__Work to complete__
Find the lines holding the string "にパナソニック" in the data, then copy all of them.

__Raw data__

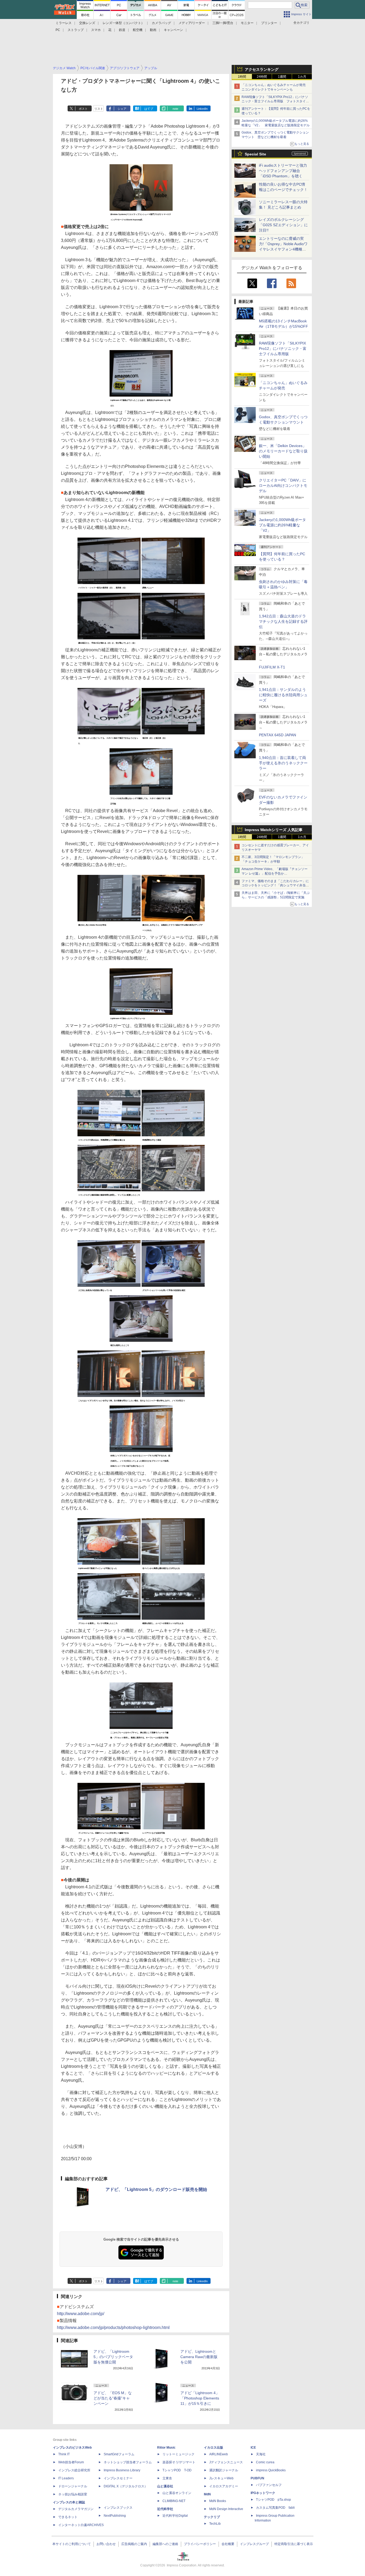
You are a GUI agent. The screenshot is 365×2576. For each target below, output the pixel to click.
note (175, 108)
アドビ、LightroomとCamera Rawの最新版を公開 (199, 2356)
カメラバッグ (161, 23)
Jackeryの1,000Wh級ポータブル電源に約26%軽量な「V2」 (282, 525)
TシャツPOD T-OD (177, 2470)
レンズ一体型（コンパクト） (123, 23)
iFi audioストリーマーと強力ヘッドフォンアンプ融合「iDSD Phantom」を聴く (283, 170)
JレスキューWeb (221, 2478)
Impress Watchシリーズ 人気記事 (273, 830)
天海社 (261, 2454)
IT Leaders (66, 2478)
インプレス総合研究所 (74, 2470)
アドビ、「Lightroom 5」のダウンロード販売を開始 (156, 2189)
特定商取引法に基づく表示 (293, 2544)
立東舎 (167, 2478)
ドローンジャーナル (72, 2486)
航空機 (137, 30)
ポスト (83, 108)
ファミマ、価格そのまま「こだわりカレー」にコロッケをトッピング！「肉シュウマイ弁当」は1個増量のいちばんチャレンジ (275, 885)
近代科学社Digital (175, 2516)
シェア (122, 108)
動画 (153, 30)
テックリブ (212, 2517)
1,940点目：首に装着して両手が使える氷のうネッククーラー (283, 762)
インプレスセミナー (118, 2478)
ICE (253, 2447)
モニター (247, 23)
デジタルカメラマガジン (76, 2509)
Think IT (64, 2454)
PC (58, 30)
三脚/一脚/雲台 (222, 23)
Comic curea (265, 2462)
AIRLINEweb (218, 2454)
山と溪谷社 (165, 2486)
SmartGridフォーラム (119, 2454)
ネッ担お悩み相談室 (72, 2494)
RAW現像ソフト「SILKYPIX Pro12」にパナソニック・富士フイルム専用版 (282, 348)
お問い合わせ (106, 2544)
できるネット (67, 2517)
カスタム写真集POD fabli (275, 2508)
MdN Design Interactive (226, 2509)
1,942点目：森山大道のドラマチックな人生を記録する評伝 (283, 621)
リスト (98, 108)
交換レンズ (87, 23)
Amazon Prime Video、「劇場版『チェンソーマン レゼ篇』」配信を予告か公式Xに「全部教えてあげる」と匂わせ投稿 (275, 873)
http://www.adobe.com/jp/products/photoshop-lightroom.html (113, 2327)
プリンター (269, 23)
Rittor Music (166, 2447)
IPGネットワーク (263, 2493)
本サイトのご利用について (71, 2544)
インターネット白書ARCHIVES (81, 2525)
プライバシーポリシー (200, 2544)
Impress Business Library (122, 2470)
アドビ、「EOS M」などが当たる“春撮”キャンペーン (113, 2398)
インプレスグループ (254, 2544)
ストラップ (76, 30)
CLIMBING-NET (173, 2501)
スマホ (96, 30)
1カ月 (302, 77)
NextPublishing (115, 2516)
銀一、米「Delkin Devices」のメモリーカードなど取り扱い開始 (283, 451)
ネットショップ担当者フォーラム (128, 2462)
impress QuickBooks (271, 2470)
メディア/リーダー (191, 23)
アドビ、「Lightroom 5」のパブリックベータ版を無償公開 (113, 2356)
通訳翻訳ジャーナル (223, 2470)
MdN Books (217, 2501)
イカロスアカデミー (223, 2486)
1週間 (282, 77)
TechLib (215, 2524)
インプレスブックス (118, 2508)
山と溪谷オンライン (176, 2493)
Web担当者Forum (71, 2462)
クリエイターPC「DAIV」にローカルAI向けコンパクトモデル (283, 485)
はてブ (148, 108)
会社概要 (228, 2544)
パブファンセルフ (269, 2485)
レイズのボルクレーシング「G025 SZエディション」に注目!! (283, 224)
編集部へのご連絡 (165, 2544)
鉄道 (122, 30)
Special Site (255, 154)
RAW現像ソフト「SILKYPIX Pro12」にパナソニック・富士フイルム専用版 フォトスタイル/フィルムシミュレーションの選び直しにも (276, 101)
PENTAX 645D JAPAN (277, 735)
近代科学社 (165, 2509)
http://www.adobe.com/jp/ (80, 2313)
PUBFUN (257, 2478)
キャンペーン (173, 30)
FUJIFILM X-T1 (272, 667)
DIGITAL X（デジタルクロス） (125, 2486)
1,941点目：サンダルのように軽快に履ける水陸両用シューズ (283, 694)
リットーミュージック (178, 2454)
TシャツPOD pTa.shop (273, 2499)
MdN (207, 2494)
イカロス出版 (213, 2447)
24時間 (262, 77)
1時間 (242, 77)
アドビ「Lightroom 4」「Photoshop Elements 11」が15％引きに (199, 2398)
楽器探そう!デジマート (178, 2462)
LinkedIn (202, 108)
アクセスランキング (261, 69)
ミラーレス (64, 23)
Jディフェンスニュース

__Your solution__
RAW現像ソフト「SILKYPIX Pro12」にパナソニック・富士フイルム専用版 (282, 348)
RAW現像ソフト「SILKYPIX Pro12」にパナソニック・富士フイルム専用版 フォトスタイル/フィルムシミュレーションの選び直しにも (276, 101)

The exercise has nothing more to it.